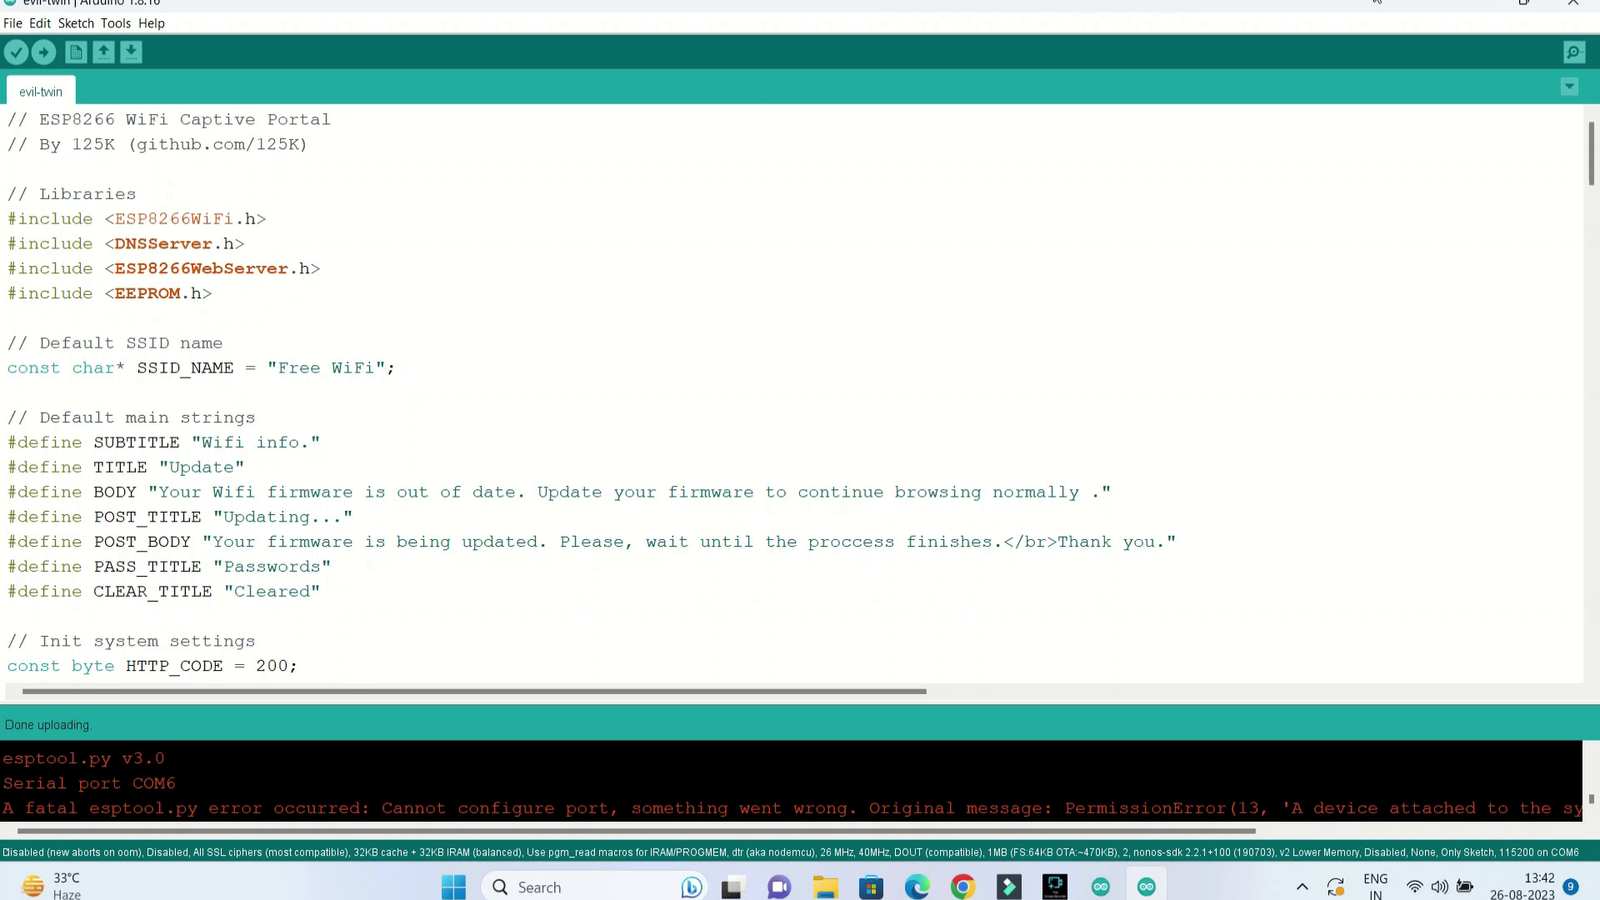Click the editor horizontal scrollbar
Image resolution: width=1600 pixels, height=900 pixels.
tap(474, 691)
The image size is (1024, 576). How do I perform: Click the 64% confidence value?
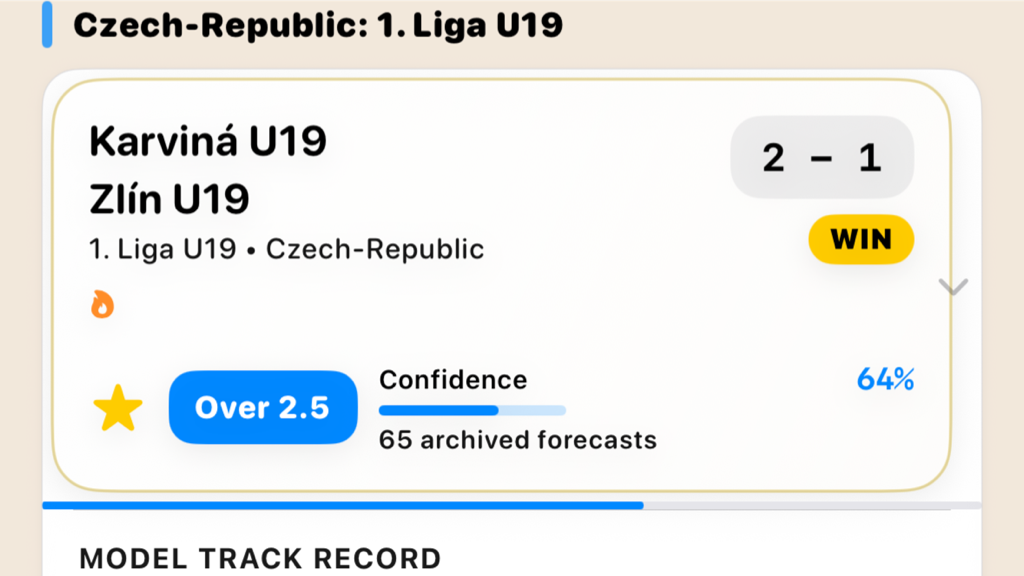885,379
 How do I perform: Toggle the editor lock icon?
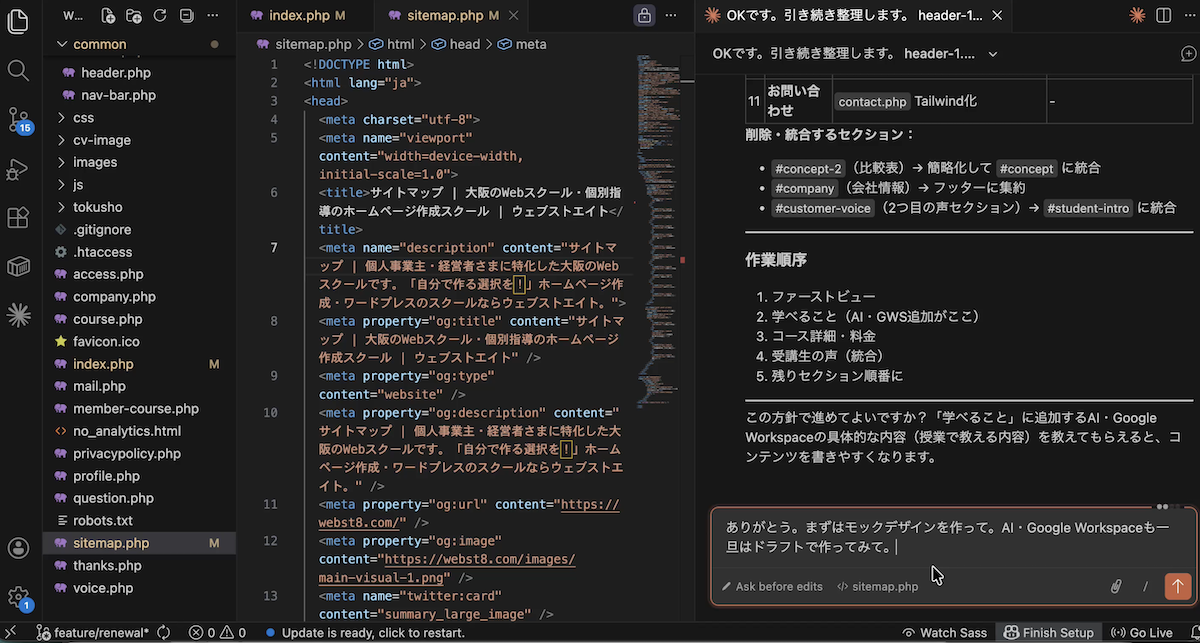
---+---
* TASK DESCRIPTION *
Your task is to reproduce exactly the lines from the one that holds "The image size" to the last line of the listing, and only those, omitting the pictures.

* EXERCISE ANSWER *
The image size is (1024, 576). How do I perform: Click the 64% confidence value?
885,379
 How do I perform: Toggle the editor lock icon?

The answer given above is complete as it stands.